* Task to carry out:
Determine how many lines in the entries below contain "agent", and output only that number.
(Provided records)
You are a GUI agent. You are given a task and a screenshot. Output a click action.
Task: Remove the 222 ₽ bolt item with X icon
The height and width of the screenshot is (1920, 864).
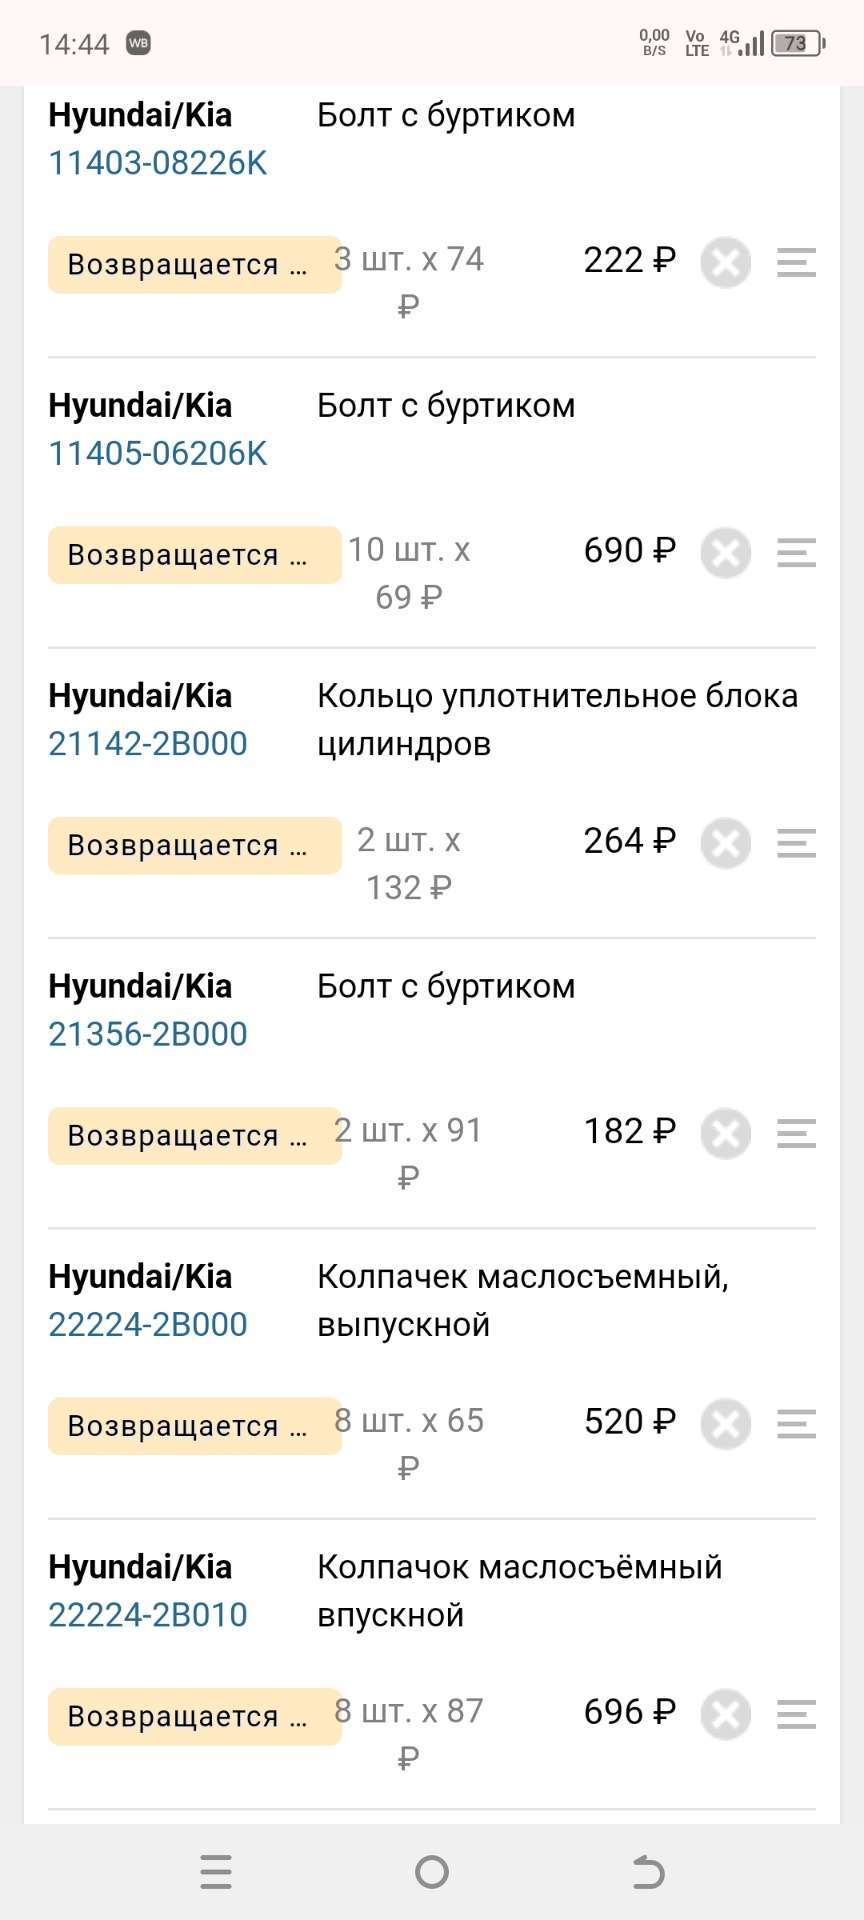click(726, 263)
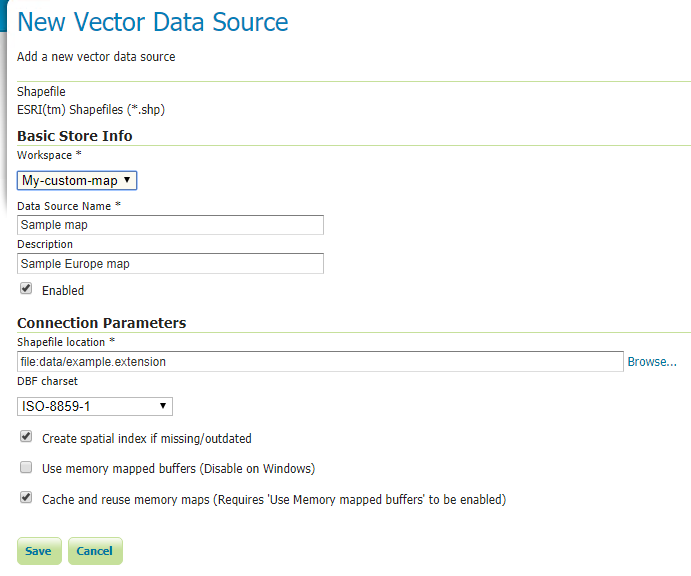Uncheck the Enabled checkbox
The image size is (691, 576).
tap(26, 289)
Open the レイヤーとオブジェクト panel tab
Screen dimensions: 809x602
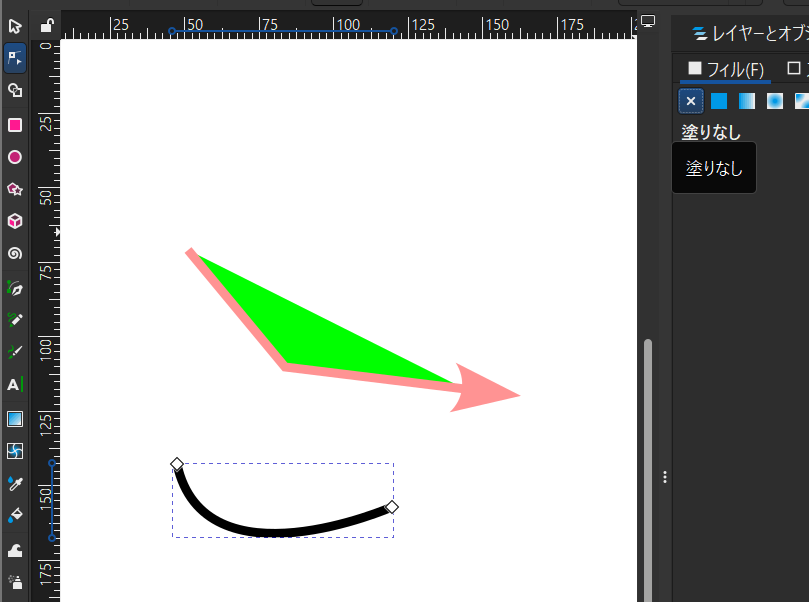tap(750, 33)
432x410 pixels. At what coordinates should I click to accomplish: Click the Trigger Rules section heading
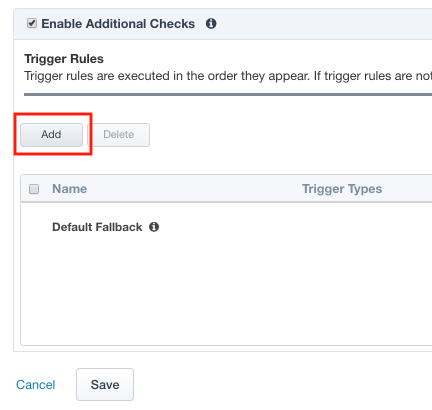tap(64, 59)
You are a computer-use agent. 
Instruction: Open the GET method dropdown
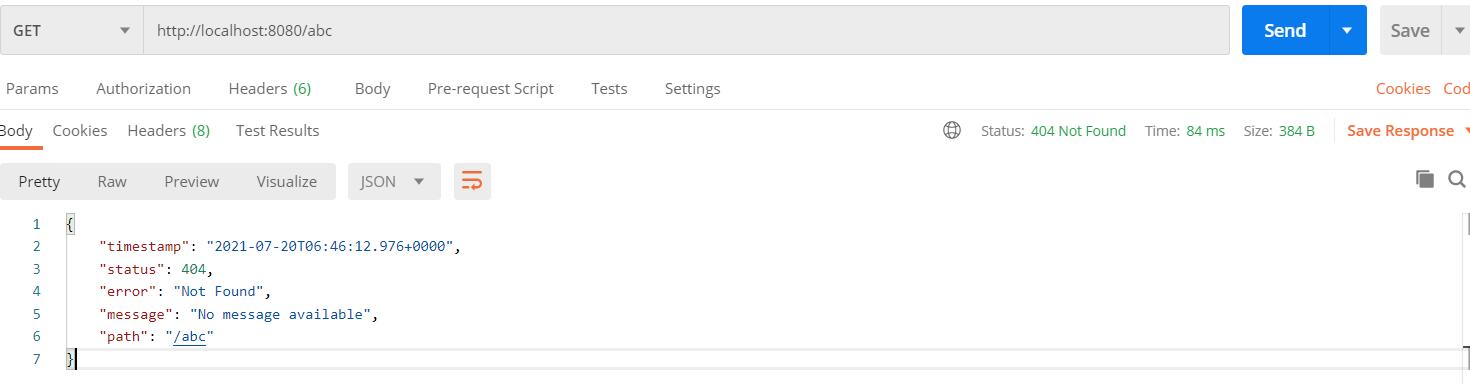click(x=72, y=30)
(End Provided records)
* Solution below:
2